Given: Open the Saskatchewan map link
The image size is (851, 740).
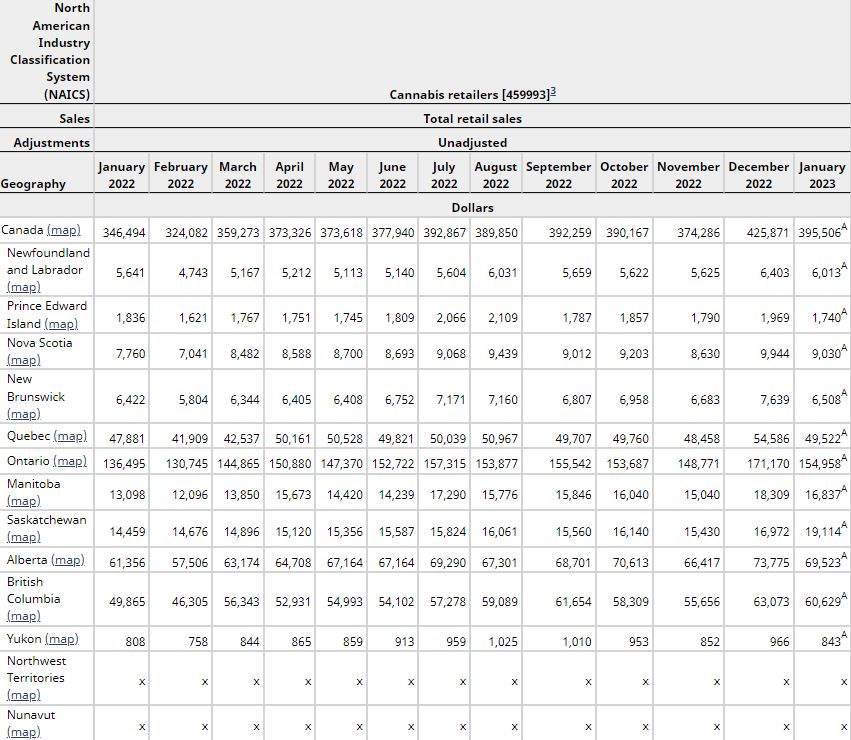Looking at the screenshot, I should point(24,537).
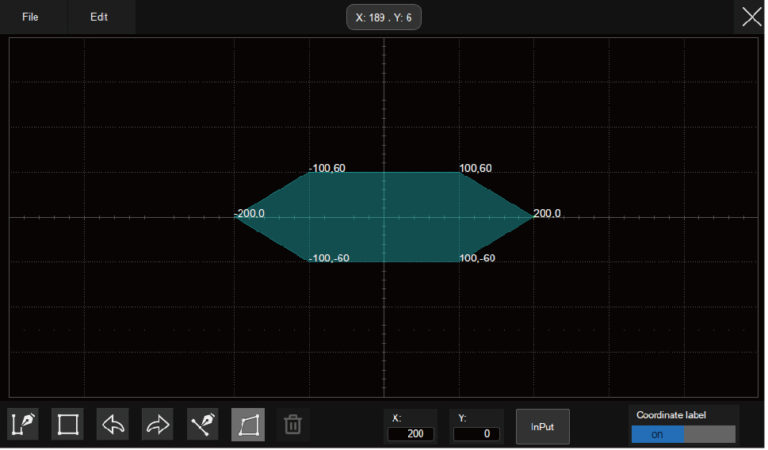Click the Y coordinate input field
This screenshot has width=768, height=450.
tap(476, 434)
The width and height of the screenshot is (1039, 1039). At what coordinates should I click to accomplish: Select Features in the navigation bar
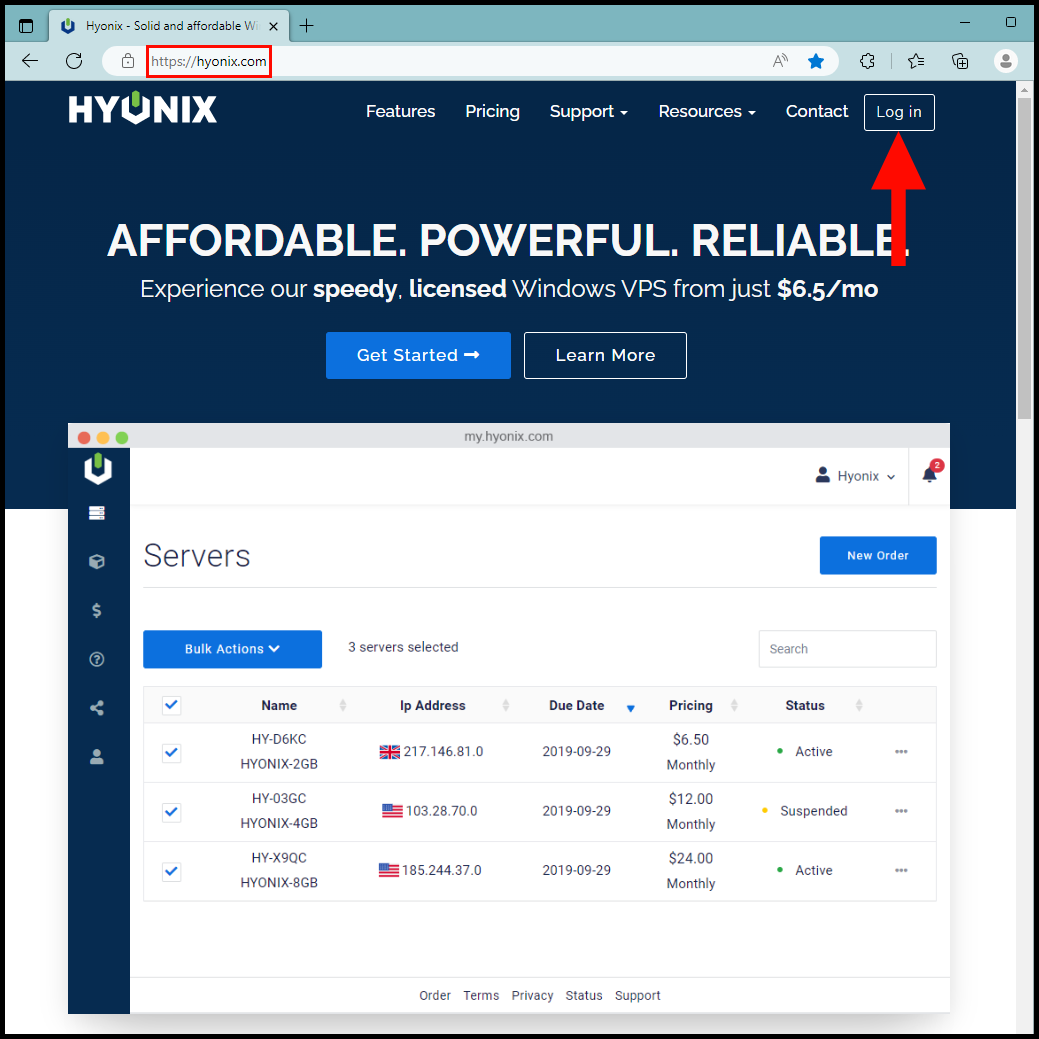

**Exercise directions:**
From the line containing "The image size is (851, 740)." down to the last line of the data, print every line exactly and nothing else. Pictures stay out of the copy.

**Expected answer:**
The image size is (851, 740).
Looking at the screenshot, I should point(24,537).
Click the Y coordinate input field
This screenshot has width=768, height=450.
tap(476, 434)
The width and height of the screenshot is (1039, 1039). At what coordinates should I click to accomplish: Select Features in the navigation bar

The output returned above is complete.